Shared Memory

  • Core Problem

    In multi-instance scenarios, multiple models on the same NPU device share the same weights (as shown below). Shared memory can reduce memory consumption.

  • Theoretical Basis

    Different tensors constructed with the same NPU physical address and offset can access the same memory region simultaneously.

  • Design Approach

    Use an inter-process shared memory manager to manage memory; different processes use memory allocated by the manager for sharing.

  • Implementation Flow

    1. Process 0 calculates the required memory size offset and allocates memory through the inter-process shared NPU Allocator.
    2. The NPU Allocator returns the allocated physical memory address data_ptr to Process 0.
    3. Process 0 transmits the actual physical memory address data_ptr to Process 1 via inter-process communication.
    4. Process 0 triggers memory copy, copying CPU memory to the actual NPU physical address.
    5. Process 0 and Process 1 construct tensors using the physical memory address data_ptr and offset.

API Reference

from mindiesd.share_memory import init_share_memory, share_memory

init_share_memory

Initialize the inter-process shared memory manager.

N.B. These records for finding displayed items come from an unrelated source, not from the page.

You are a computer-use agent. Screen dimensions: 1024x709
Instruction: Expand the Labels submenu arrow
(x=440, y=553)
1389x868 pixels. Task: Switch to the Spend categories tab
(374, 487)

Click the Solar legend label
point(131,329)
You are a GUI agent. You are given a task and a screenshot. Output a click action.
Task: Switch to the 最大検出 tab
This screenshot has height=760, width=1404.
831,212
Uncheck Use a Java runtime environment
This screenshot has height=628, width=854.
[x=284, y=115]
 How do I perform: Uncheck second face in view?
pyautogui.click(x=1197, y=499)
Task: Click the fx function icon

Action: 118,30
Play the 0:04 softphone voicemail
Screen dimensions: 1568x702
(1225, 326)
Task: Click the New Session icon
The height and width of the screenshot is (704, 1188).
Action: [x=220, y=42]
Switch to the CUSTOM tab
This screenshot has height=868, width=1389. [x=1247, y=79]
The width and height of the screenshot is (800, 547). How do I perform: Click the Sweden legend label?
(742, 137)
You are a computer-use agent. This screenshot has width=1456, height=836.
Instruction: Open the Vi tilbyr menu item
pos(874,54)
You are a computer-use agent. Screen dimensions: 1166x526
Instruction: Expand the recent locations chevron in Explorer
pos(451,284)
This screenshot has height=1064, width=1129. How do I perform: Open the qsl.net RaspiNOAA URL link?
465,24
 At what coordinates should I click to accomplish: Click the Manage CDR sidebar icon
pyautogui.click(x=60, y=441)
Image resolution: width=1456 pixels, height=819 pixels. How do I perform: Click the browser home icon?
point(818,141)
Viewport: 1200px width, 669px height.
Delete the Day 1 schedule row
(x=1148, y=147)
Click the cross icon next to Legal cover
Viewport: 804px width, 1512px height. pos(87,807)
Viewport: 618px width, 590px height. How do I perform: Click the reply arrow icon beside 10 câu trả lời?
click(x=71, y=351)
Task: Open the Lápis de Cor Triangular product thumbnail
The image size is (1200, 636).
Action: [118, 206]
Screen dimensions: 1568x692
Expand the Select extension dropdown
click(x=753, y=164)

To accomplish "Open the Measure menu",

init_share_memory(instance_world_size, instance_id, master_addr="127.0.0.1", base_port=5555)
Parameter Type Required Default Description
instance_world_size int Yes - Total number of instances
instance_id int Yes - Current instance ID (0 is the primary instance)
master_addr str No "127.0.0.1" ZMQ communication master address
base_port int No 5555 ZMQ base port

share_memory

Move a model to shared NPU memory.

share_memory(module, device=None, dtype=None)
Parameter Type Required Default Description
module torch.nn.Module Yes - Model instance to be moved
device str / torch.device No None Target device, e.g. "npu:0"
dtype torch.dtype No None Target data type

Usage Example

Primary instance (loads weights and shares):

from mindiesd.share_memory import init_share_memory, share_memory

init_share_memory(instance_world_size=2, instance_id=0)
model = ModelClass().to("npu")
model = share_memory(model, device="npu:0")

Secondary instance (receives shared memory):

from mindiesd.share_memory import init_share_memory, share_memory

init_share_memory(instance_world_size=2, instance_id=1)
model = ModelClass()  # No weight loading
model = share_memory(model, device="npu:0")  # Build tensors via shared handles

The primary instance broadcasts the NPU physical address of weights to secondary instances via ZMQ. Secondary instances construct tensors using the same physical address, enabling multiple processes to share the same memory region.